**Excerpted passage:**
An interesting effect of this is that it will be possible to set this
on a CoW anon VMA in a fork() child, and then the semantics in the
parent will be subtly different - e.g. if the parent vmsplice()d a
CoWed page into a pipe, then forked an unprivileged child, the child
set MADV_WIPEONRELEASE on its VMA, the parent died somehow, and then
the child died, the page in the pipe would be zeroed out. A child
should not be able to affect its parent like this, I think. If this
was an mmap() flag instead of a madvise() command, that issue could be
avoided. Alternatively, if adding more mmap() flags doesn't work,
perhaps you could scan the VMA and ensure that it contains no pages
yet, or something like that?

> > diff --git a/mm/memory.c b/mm/memory.c
> > index ab650c21bccd..ff78b527660e 100644
> > --- a/mm/memory.c
> > +++ b/mm/memory.c
> > @@ -1091,6 +1091,9 @@ static unsigned long zap_pte_range(struct mmu_gather *tlb,
> >                       page_remove_rmap(page, false);
> >                       if (unlikely(page_mapcount(page) < 0))
> >                               print_bad_pte(vma, addr, ptent, page);
> > +                     if (unlikely(vma->vm_flags & VM_WIPEONRELEASE) &&
> > +                         page_mapcount(page) == 0)

**Source excerpt:**
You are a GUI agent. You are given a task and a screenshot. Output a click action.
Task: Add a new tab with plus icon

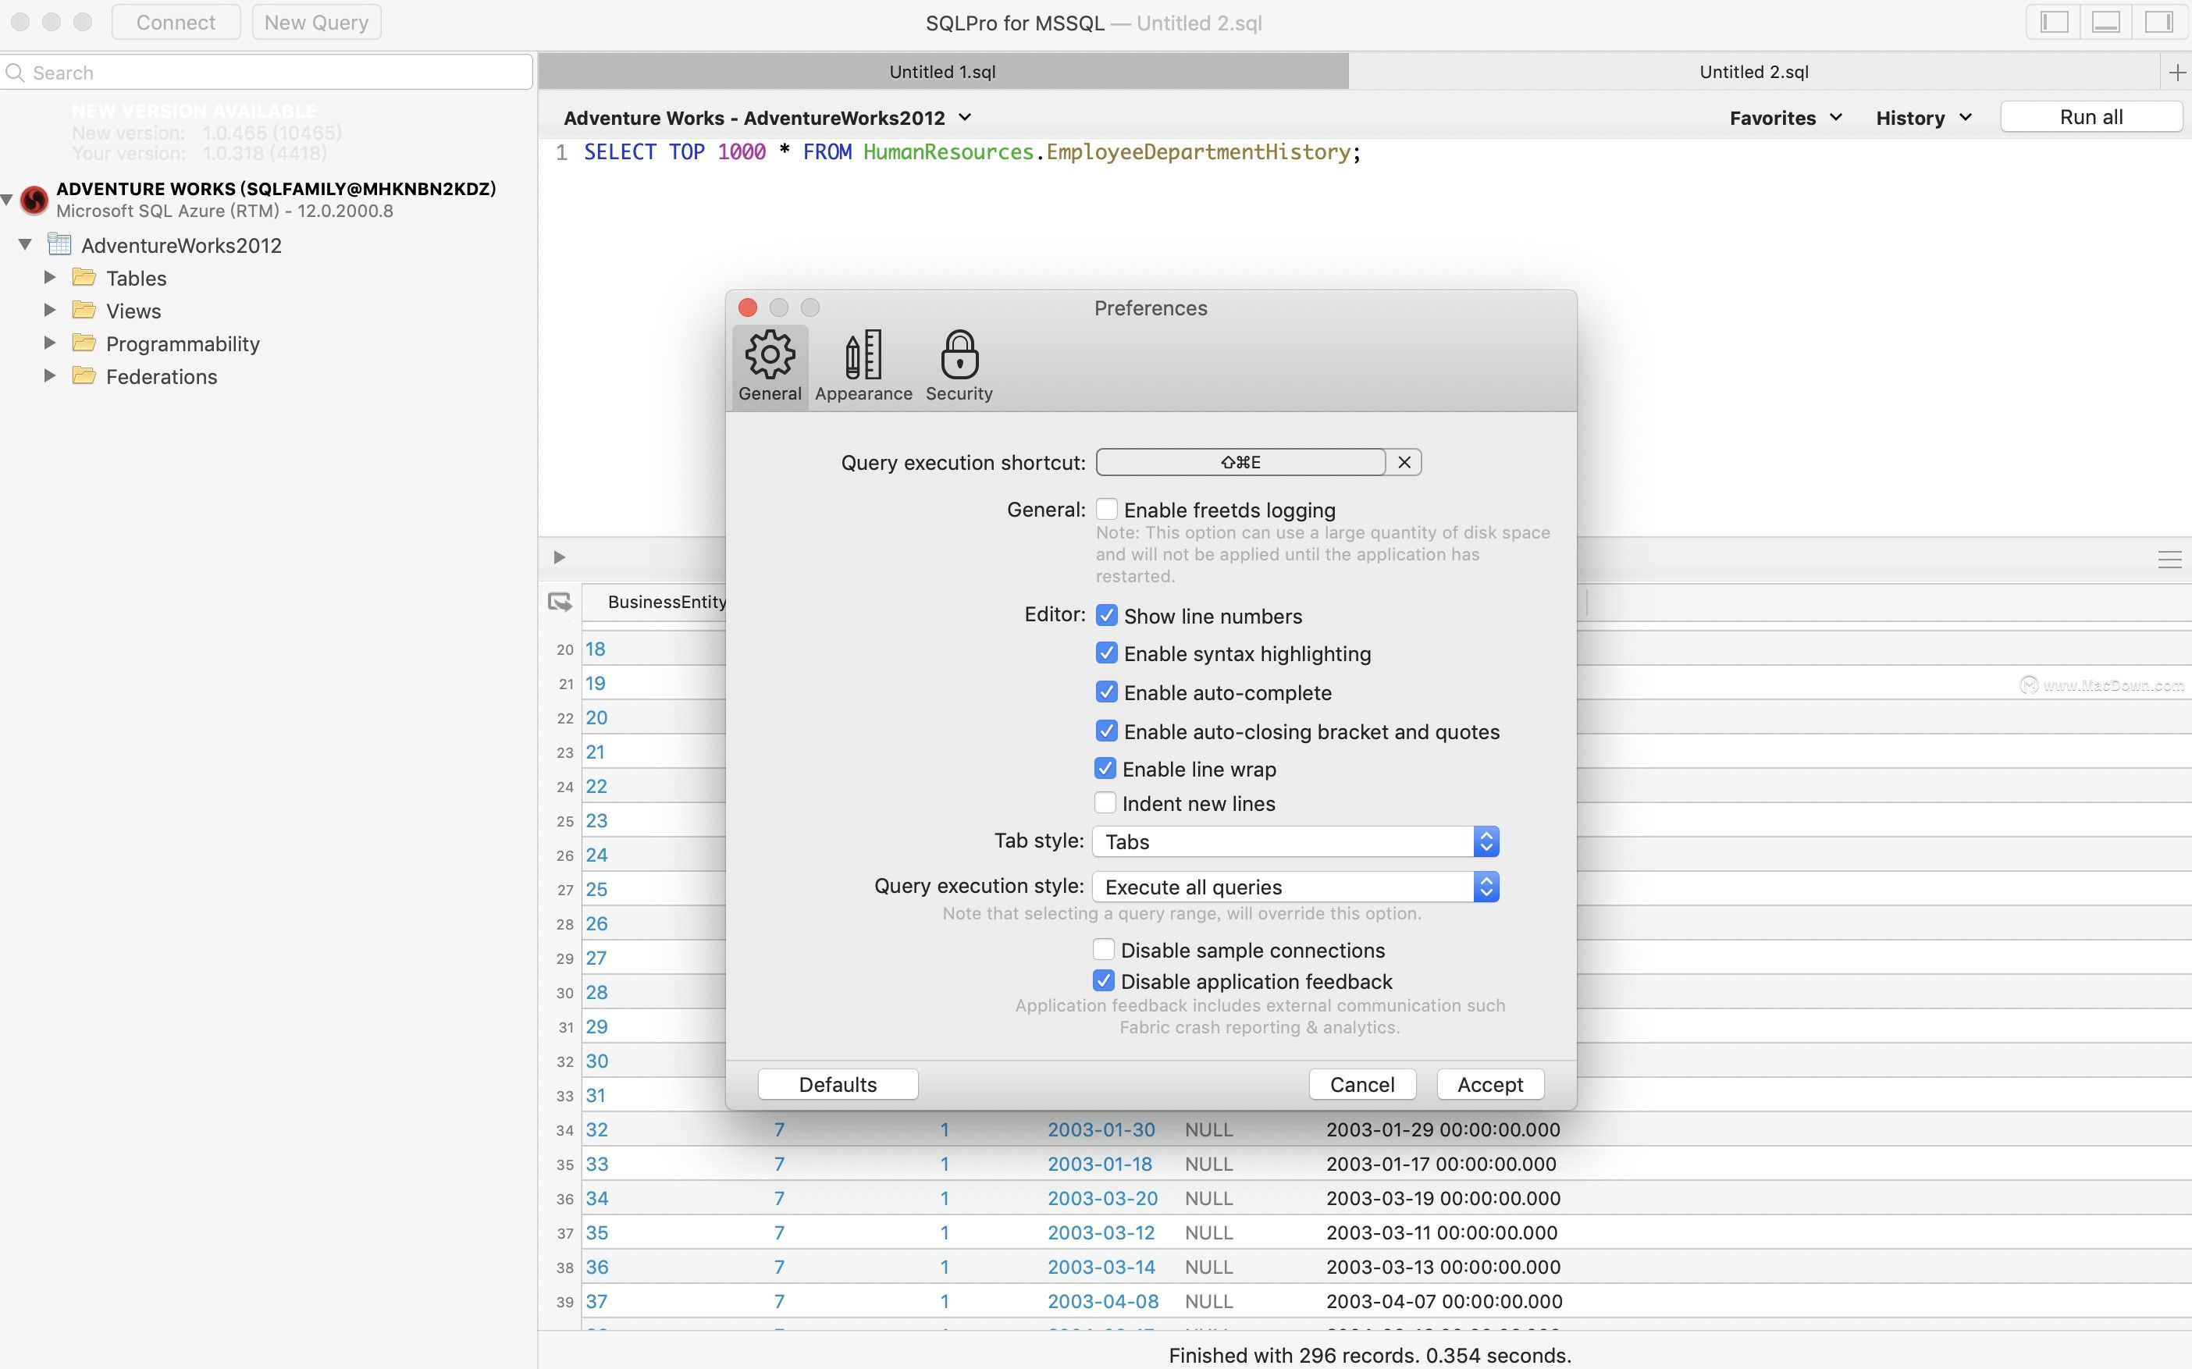tap(2177, 72)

**Task instructions:** Copy the passage from the MADV_WIPEONRELEASE patch review word for word, from "An interesting effect" up to and including "something like that?". The material has no connection to the text about the MADV_WIPEONRELEASE patch.

**Exercise solution:**
An interesting effect of this is that it will be possible to set this
on a CoW anon VMA in a fork() child, and then the semantics in the
parent will be subtly different - e.g. if the parent vmsplice()d a
CoWed page into a pipe, then forked an unprivileged child, the child
set MADV_WIPEONRELEASE on its VMA, the parent died somehow, and then
the child died, the page in the pipe would be zeroed out. A child
should not be able to affect its parent like this, I think. If this
was an mmap() flag instead of a madvise() command, that issue could be
avoided. Alternatively, if adding more mmap() flags doesn't work,
perhaps you could scan the VMA and ensure that it contains no pages
yet, or something like that?